Однажды случилось непредвиденное. Сытно поев, разомлев от костра, он, видно, крепко заснул. Вдруг видим, что карабин выпал из его рук, попав концом ствола в костер. Ковбасов встрепенулся, вскочил, схватил карабин и спросонья начал стрелять, куда попало. Мы мигом нырнули в снег, а он ругался, грозясь всех перестрелять. На выстрелы прибежали трое охранников с собакой.

Увидев нас лежащих в снегу, окружили, наставили карабины и позвали Ковбасова.

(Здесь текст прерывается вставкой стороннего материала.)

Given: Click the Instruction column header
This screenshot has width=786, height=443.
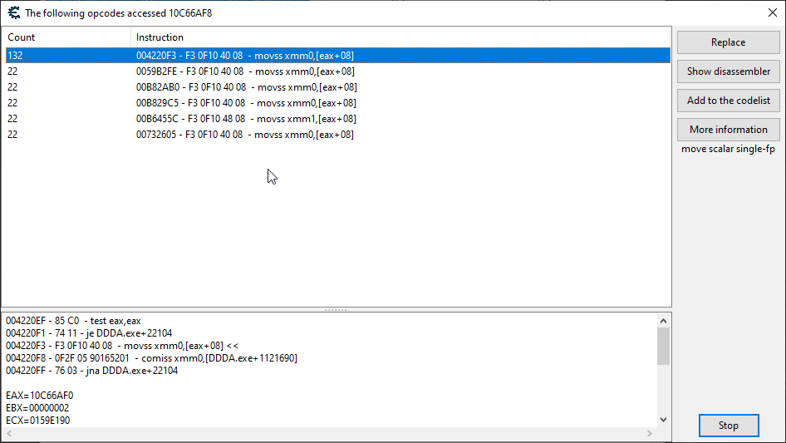Looking at the screenshot, I should click(399, 37).
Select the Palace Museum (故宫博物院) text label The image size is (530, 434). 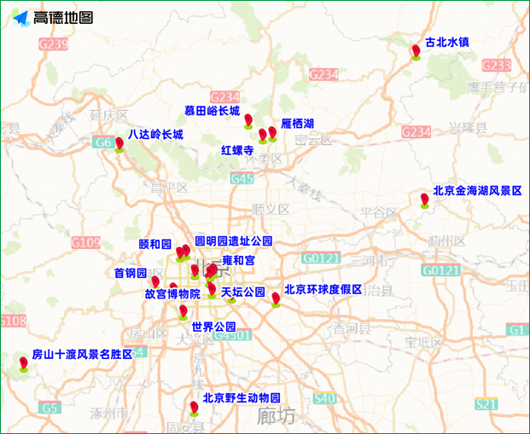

То ли от волнения, то ли от дурости, но ничего путного сказать не мог, а тыкал пальцем в нас и повторял: «Вот они ...» Нас пересчитали. Все были на месте. Тогда старший вызвал бригадира и спросил в чем дело. Бригадир рассказал все по порядку, сказав, что к Ковбасову мы не подходили, что, наверно, он крепко уснул, увидел сон, выронил карабин и с перепугу начал стрелять. В зоне нас посадили в штрафной изолятор и оттуда по одному вызывали к особисту, но только другого добиться не смогли. Мы знали, что скажи кто-нибудь иначе, пули обеспечены всем.

Ковбасова же перевели дежурить на вышку.

Вскоре и нас сняли с этой работы.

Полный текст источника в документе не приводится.